Monday, October 20, 2014

Idea Paper on Benjamin and Freud 10.12.2014



In the Critique of Violence, Benjamin has a lot of notions to enrich his argument that emphasize violence as a structural problem and the monopolization of the definition of it by the system and its law. The system, the positive law “can concern not its uses but only its evaluation” (237). So the positive law and the dominant power, the system produce and practice violence and become blind to consequences of it and its means, but only try to focus on the ends even partially by a pragmatist perspective. During this process to keep the power in the same hand stable by commanding the law keepers to produce violence. The system ignores the means of the violence and tries to rationalize and even moralize it with the benefits of ends. This “practical” process has been imposed to the public as a natural and necessary process by many ways including education and mass media. In the next several paragraphs, I will try to link this mentality with Freud’s some arguments about crisis, progress and the system’s tricks to label these differently to manipulate the bad side effects of the system.

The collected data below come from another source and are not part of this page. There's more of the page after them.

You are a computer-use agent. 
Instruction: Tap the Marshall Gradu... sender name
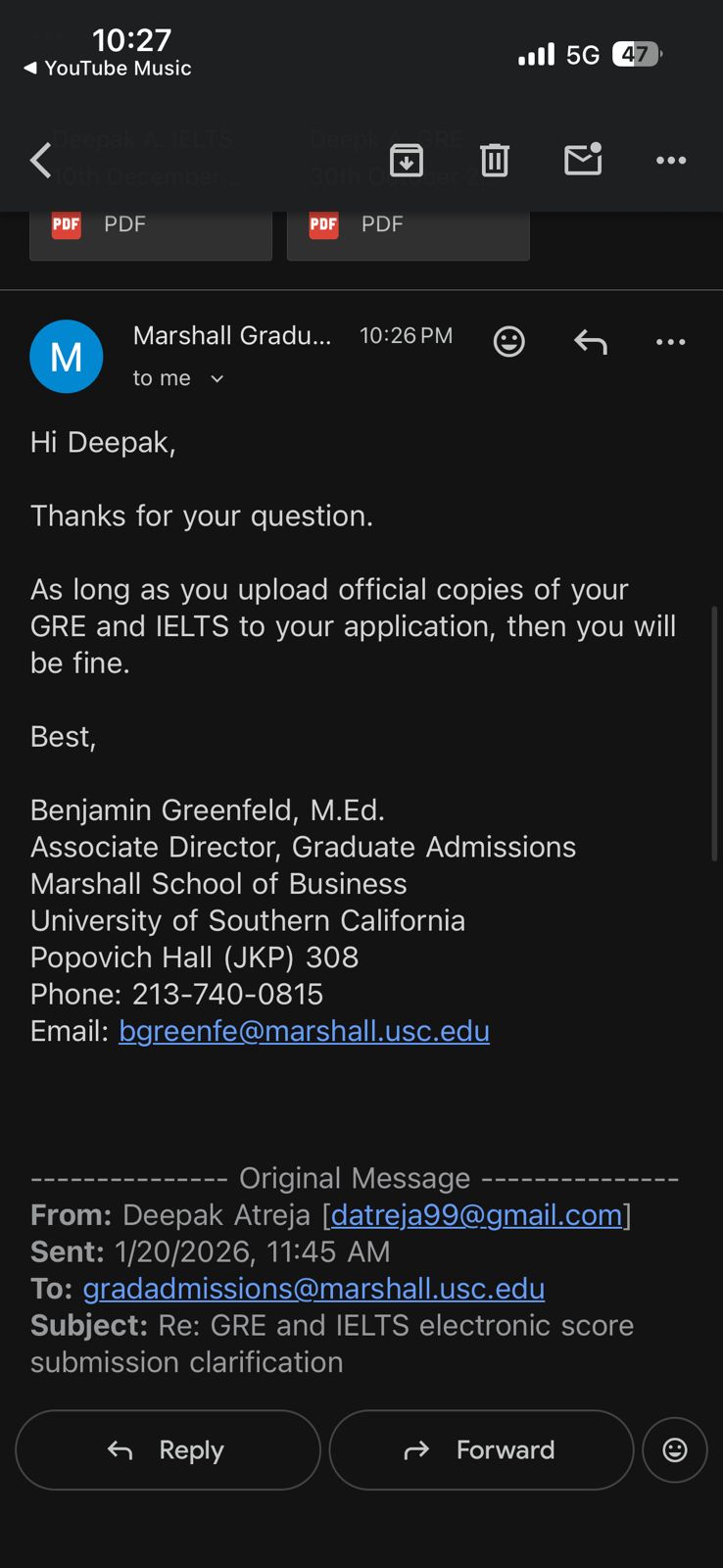(232, 336)
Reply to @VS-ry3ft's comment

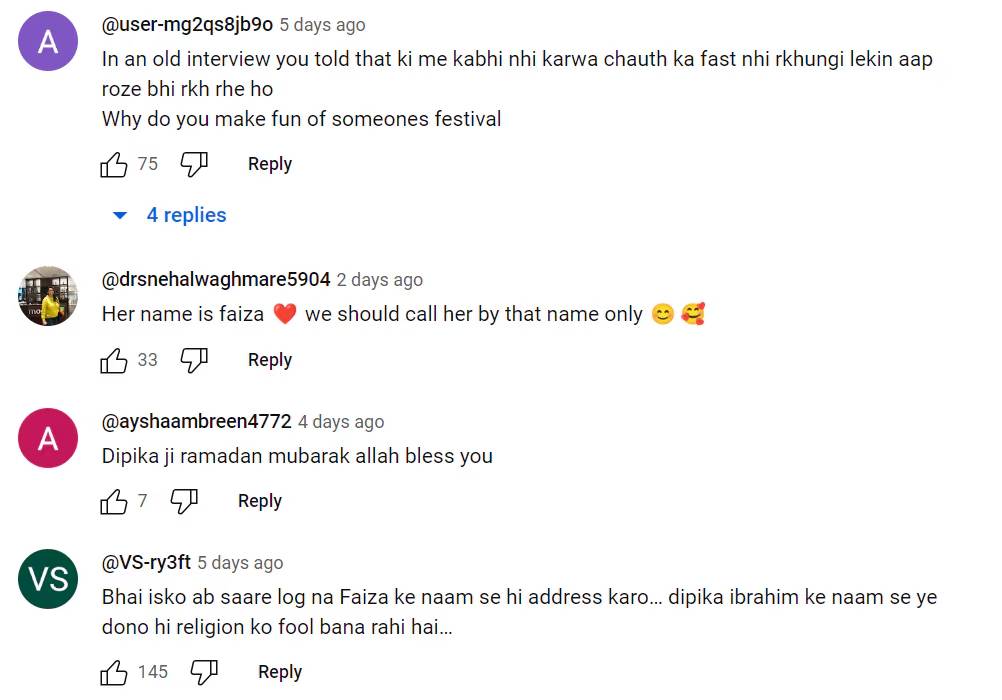tap(279, 672)
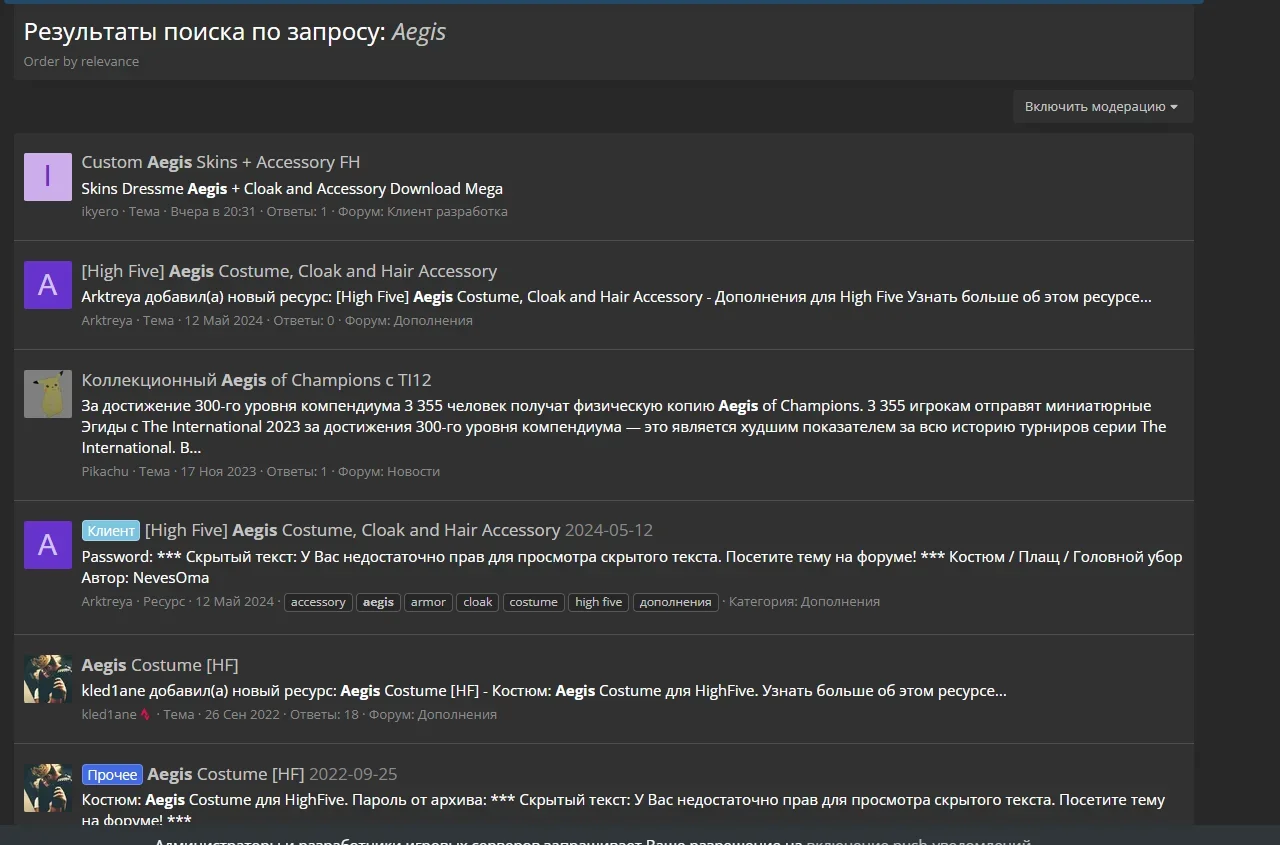
Task: Open Custom Aegis Skins + Accessory FH thread
Action: click(220, 162)
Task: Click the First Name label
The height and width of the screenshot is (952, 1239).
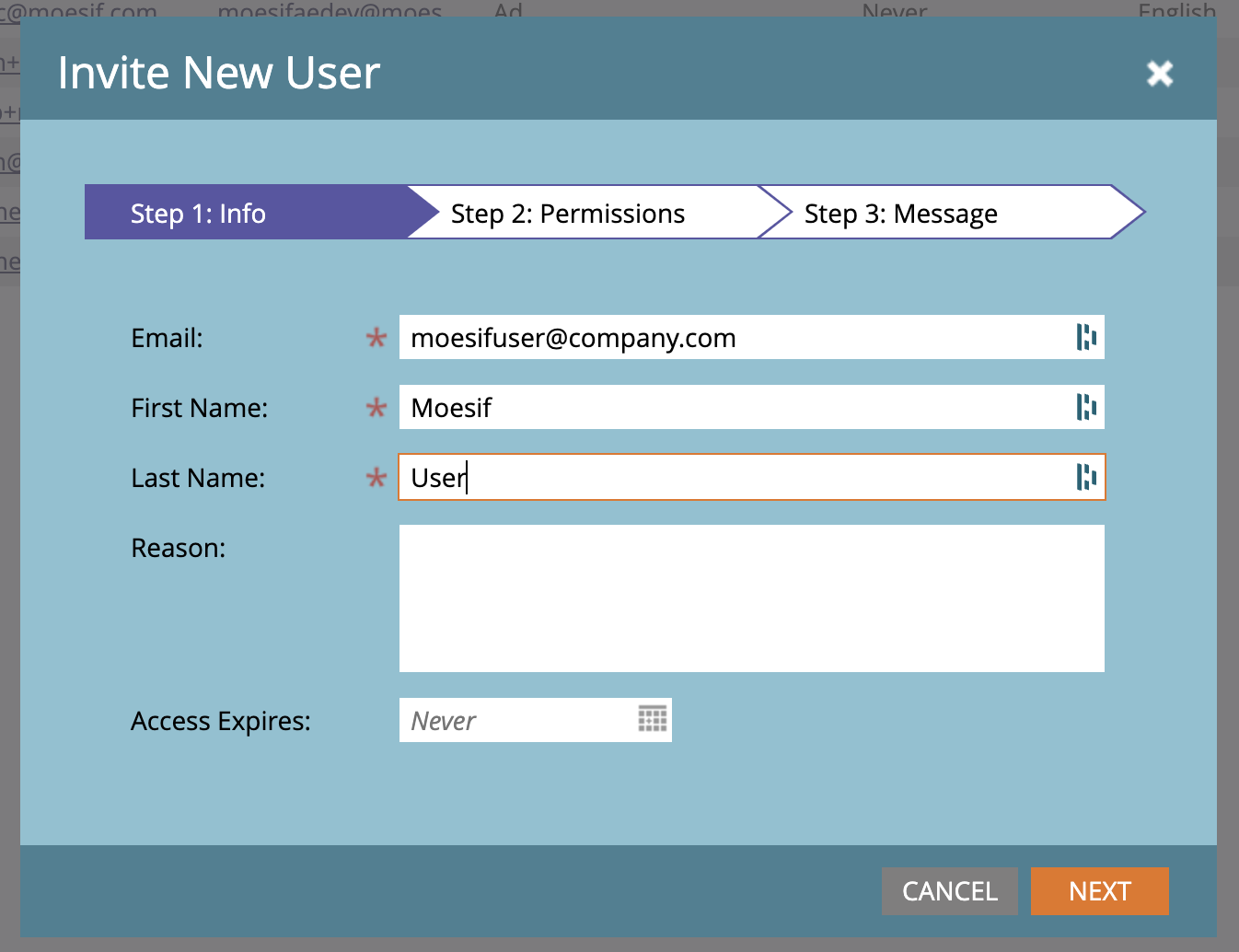Action: click(x=199, y=408)
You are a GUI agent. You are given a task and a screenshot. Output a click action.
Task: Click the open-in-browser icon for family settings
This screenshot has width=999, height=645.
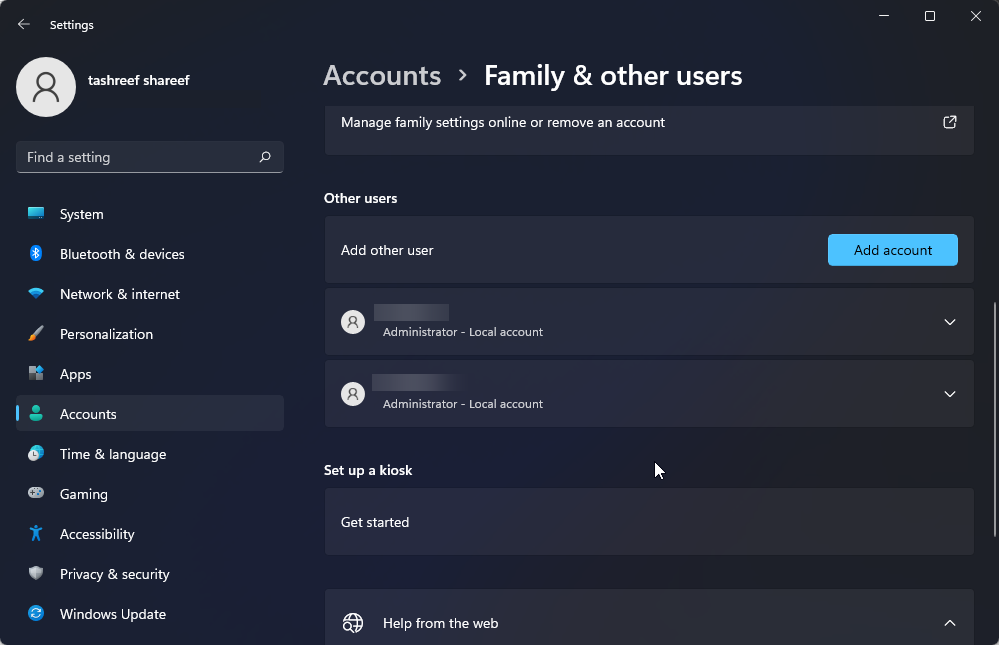949,121
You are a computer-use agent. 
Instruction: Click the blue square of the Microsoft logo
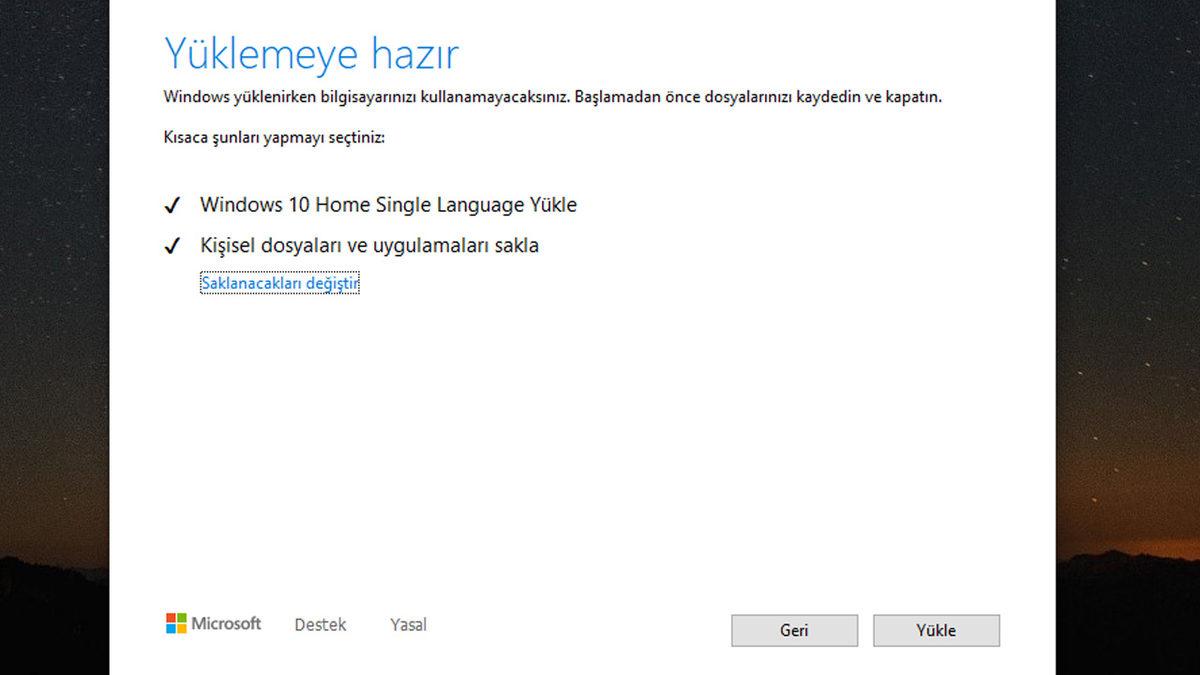pos(171,628)
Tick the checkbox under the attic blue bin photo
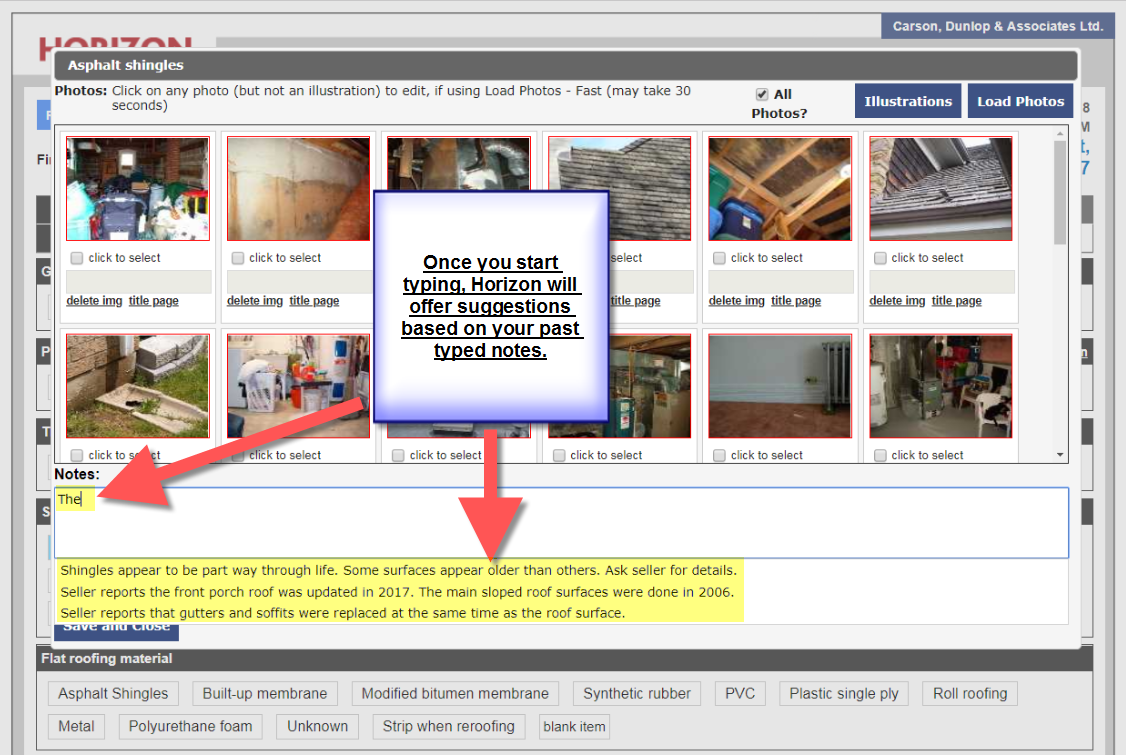The height and width of the screenshot is (755, 1126). (x=719, y=258)
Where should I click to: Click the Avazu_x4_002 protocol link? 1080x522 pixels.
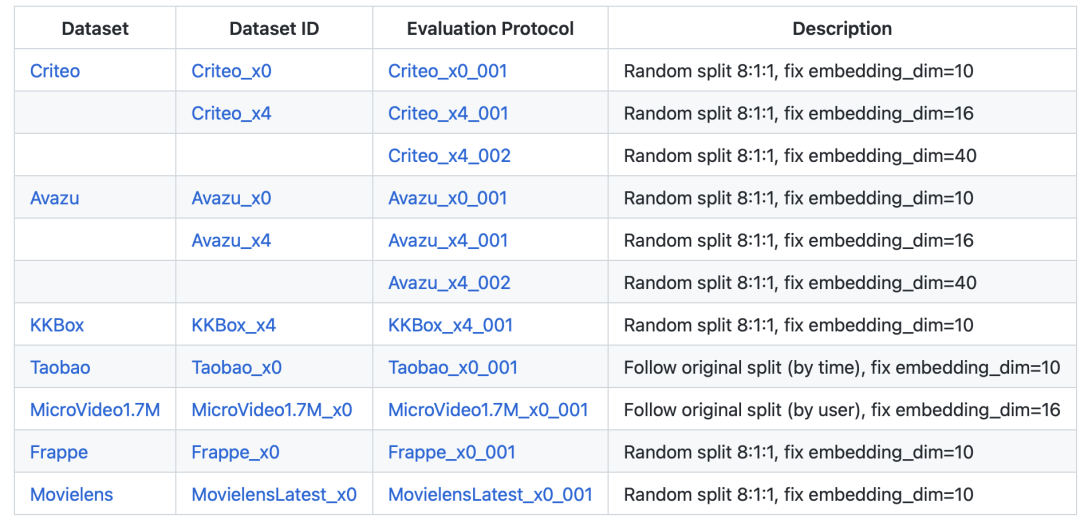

Benjamin argues that “Since the acknowledge of legal violence is most tangibly evident in a deliberate submission to its ends, a hypothetical distinction between kinds of violence must be based on the presence or absence of a general historical acknowledgement of its ends” (238). He continued his argument by saying “the legal system tries to erect, in all areas where individual ends could be usefully pursued by violence, legal ends that can be realized only by legal power” (238). This is the monopolization of the violence and it is similar with Freud’s some arguments such as progress. The system label some conditions as progress and as far as the end of the practices, the cruel conditions of the workers, the veterans’ psych traumatic symptoms do not matter. The system can label them with some fancy names and exclude the responsibility from itself. If the economic benefits match with the definition of the progress, the reputation of the cruelty in the society does not matter. At the end, we can rationalize the meaning of this violent cycle and melt it in the label of progress. Two folded structure of the time; progress and repetition is very similar with two folded process of law: means and ends. For both of these, the dominant power use language to manipulate the means by using the end as a cover.

In the class, while we were discussing Freud and crisis, it made me think about midlife crisis. The notion itself is very problematic. The system creates a common notion label for individual crisis to rationalize the bed side effects of the “progress.” Normally, each “midlife crisis” has individual meanings and we all need to deal it uniquely. In addition, all of these crises also might have some common triggers because of our society’s structure and its repetitive failure. But by labeling these “symptoms” as expected, common crisis as a result of being at the middle age, we skip questioning the reasons behind it. This makes us ignore the responsibility of the system and only miss our ontological questions. The system converts some of the ontological problems to a simple, common, midlife crisis. I think we can link this with Benjamin’s Critique of Violence a lot, especially about riots. The system labels all kinds of civil riots as violent by the same mentality. The public internalize this label and do not question why these riots started, who was the first producer of the violence. For instance, about the death penalty, Benjamin also argues that its purpose is not to punish the infringement of law but to establish new law. For in the exercise of violence over life and death, more than in any other legal act, the law reaffirms itself” (242). This was very interesting to read. Why? Because, it made me think what type of function the death penalty does by law. What is the establishment of new law? I think one of them is renewing and reminding the system’s legitimation in the eyes of the public, the refreshing the perspective about the monopolization of the right to produce violence by law. In addition, this death penalty creates an image of moralistic identity for the government. If it punished the criminals, it cannot be a criminal, especially the factory of all types of violence. If the positive economic system has power to label the symptoms of the working environments side effects, cruelty, how can we assume that they produce them at all!